A disappointing Budget

A disappointing Budget

Perhaps the government has decided to run the economic revival race on one leg – public investment. (Credit: PTI Photo)

If you were waiting to see if the Union Budget would help revive economic growth, then your wait is over. And the answer is, it won’t. At least not in 2020-21. For while measures may have been put in place for long-term ease of doing business and ease of paying, and litigating on, taxes, the Budget fails to address the issues of here and now. Absent is any effort to stimulate rural consumption by way of immediately putting more money into the hands of the rural population. The government had the ready instruments of MGNREGA and PM-Kisan to do so, but it has chosen not to, despite even Indian industry telling the government that that is the only way to revive consumption, and thus investment. The one big highlight of the Budget — changes in personal income tax — has only managed to cause confusion over whether one would be better off under the old regime with exemptions or the new regime minus the exemptions. As it turns out, the new Income Tax regime may benefit only those in the lower tax brackets, not those in the Rs 15 lakh and above income levels. And that, only in case those at income levels below Rs 15 lakh are not currently paying house rent, school fees and insurance premiums for which they claim exemptions. How realistic is that?

There’s nothing in the Budget to spur job creation, especially for the educated unemployed, which should have been the government’s top concern.
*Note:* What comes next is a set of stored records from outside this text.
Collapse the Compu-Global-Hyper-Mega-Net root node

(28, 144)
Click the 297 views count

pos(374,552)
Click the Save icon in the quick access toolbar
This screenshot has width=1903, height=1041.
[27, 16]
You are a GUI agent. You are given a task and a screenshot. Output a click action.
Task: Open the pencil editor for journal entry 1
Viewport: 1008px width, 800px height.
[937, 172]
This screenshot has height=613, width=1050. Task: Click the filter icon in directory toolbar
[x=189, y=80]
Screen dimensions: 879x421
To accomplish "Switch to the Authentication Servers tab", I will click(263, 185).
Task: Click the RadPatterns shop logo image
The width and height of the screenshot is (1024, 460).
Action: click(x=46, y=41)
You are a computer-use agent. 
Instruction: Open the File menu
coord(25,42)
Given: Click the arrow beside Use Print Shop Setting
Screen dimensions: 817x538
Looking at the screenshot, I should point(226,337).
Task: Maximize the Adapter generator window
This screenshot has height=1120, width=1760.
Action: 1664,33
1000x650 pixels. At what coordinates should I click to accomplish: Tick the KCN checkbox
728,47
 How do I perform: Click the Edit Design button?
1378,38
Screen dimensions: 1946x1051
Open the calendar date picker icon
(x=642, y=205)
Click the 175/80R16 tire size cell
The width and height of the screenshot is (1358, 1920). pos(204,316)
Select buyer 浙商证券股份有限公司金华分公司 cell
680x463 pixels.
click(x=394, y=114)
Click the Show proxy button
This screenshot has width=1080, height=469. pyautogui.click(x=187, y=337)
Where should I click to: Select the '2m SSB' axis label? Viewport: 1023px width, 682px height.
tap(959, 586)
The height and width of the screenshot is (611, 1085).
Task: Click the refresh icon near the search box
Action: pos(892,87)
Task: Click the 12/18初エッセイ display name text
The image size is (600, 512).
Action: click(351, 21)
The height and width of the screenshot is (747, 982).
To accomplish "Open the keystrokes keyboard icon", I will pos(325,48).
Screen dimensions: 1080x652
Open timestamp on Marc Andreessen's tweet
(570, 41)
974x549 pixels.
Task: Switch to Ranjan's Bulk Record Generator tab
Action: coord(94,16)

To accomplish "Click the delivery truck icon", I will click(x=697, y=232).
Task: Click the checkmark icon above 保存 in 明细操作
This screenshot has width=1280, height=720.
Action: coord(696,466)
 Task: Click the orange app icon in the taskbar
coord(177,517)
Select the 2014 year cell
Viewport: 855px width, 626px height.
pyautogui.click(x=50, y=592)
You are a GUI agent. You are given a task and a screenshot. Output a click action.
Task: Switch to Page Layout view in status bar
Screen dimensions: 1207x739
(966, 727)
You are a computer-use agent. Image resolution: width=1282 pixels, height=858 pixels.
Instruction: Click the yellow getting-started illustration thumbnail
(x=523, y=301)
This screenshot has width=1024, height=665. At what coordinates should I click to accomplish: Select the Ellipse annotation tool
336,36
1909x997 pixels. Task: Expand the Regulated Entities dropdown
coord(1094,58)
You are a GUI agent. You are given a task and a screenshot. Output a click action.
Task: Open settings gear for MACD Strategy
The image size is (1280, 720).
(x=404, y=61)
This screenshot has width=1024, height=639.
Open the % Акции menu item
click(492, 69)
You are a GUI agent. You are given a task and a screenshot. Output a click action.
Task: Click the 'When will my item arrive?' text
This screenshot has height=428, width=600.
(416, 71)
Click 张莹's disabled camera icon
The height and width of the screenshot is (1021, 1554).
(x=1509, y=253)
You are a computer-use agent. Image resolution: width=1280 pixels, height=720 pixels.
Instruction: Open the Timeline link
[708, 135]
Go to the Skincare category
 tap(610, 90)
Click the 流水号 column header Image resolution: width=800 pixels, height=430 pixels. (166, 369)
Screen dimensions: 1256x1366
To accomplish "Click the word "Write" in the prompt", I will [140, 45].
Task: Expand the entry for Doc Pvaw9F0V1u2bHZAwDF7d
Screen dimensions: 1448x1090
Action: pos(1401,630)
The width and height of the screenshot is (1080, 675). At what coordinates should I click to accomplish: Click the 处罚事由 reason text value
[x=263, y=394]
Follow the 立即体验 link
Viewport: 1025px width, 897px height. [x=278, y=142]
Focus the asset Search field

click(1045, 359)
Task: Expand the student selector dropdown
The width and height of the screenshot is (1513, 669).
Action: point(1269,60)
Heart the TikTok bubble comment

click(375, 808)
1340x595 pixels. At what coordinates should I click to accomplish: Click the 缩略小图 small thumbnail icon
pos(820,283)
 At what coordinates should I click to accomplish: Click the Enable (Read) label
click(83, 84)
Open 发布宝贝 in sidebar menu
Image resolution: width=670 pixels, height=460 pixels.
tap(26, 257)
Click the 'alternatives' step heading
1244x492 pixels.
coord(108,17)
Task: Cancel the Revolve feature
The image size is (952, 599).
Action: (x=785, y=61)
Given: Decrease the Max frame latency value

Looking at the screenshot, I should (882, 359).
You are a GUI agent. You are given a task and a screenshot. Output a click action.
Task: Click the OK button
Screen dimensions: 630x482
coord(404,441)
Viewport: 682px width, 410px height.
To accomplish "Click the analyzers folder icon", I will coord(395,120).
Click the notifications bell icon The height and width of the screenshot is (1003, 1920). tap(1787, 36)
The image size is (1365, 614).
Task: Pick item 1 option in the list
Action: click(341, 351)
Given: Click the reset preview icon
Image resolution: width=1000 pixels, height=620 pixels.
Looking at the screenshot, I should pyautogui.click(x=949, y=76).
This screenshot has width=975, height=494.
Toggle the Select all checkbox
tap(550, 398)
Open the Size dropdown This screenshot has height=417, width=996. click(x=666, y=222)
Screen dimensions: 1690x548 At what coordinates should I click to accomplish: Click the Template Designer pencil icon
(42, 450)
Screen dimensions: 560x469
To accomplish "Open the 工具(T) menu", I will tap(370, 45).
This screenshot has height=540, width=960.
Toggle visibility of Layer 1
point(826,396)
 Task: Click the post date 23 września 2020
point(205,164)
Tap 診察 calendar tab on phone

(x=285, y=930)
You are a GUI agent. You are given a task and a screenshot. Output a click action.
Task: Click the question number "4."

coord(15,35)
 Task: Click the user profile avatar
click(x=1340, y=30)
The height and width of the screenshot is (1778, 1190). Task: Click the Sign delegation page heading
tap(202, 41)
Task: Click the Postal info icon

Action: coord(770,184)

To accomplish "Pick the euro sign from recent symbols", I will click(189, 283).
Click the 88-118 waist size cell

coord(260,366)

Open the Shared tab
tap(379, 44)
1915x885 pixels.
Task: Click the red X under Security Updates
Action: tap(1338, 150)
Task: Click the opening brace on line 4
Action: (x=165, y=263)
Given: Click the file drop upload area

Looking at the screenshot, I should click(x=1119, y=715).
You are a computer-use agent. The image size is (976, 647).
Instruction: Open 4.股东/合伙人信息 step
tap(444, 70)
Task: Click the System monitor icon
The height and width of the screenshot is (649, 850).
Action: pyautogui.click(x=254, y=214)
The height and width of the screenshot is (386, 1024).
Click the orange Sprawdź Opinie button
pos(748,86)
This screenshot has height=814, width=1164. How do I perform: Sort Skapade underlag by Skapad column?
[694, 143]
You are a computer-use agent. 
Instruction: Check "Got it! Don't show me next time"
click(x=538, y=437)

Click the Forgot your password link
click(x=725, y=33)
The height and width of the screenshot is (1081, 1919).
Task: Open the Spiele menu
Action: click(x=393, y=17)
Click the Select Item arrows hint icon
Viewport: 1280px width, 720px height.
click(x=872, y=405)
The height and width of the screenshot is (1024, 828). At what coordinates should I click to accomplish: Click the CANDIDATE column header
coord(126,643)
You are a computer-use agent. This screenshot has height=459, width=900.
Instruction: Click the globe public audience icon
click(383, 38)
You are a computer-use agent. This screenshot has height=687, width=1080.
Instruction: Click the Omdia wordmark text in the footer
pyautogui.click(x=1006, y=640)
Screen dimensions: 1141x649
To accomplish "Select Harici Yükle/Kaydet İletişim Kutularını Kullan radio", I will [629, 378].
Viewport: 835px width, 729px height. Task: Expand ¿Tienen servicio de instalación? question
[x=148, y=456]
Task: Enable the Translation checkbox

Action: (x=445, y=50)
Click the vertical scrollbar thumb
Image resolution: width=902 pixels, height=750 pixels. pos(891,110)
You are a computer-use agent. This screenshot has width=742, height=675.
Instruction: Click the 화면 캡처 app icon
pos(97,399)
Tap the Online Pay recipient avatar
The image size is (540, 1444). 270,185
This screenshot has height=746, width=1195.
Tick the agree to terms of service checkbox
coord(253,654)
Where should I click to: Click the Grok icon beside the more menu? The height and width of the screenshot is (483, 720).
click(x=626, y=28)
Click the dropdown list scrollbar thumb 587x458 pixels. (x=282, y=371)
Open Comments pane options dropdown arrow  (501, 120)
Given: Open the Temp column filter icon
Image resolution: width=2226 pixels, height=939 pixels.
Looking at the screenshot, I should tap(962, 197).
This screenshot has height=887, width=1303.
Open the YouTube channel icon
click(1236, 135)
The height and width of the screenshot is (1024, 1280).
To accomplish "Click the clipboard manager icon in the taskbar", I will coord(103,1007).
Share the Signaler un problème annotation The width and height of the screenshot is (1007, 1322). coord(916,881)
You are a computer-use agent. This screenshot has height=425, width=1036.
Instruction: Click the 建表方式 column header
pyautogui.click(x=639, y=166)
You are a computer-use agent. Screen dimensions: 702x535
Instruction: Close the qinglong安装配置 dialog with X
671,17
The government also seems to have decided that it could do no more for domestic investors to encourage them to invest. Instead, the Budget has incentives only for foreign investors and sovereign wealth funds. The question the Narendra Modi government must ask itself is, will foreign investors pour money into India if it continues to ratchet up social and political tensions in the country with its political agenda?

Perhaps the government has decided to run the economic revival race on one leg – public investment – while being tied to the fiscal constraint, albeit a loosened one with a 3.5% fiscal deficit target in FY21. The government’s finances and infrastructure spend plan will depend heavily on what it achieves by way of disinvestment. The target is Rs 2.1 lakh crore in proceedings, and to achieve at least half of that ‘stretch goal’, it is banking on the Life Insurance Corporation (LIC) public offering that it has announced. Thus LIC, long used by governments to save companies in trouble, is now insurance for the government itself. It may be a good thing, of course, that LIC becomes a listed company. It may be saved that way. The saving grace is that there may be nothing in this Budget that is damaging that would raise calls for a roll back. That is an improvement over the one presented last July, and perhaps sign of a growing realism.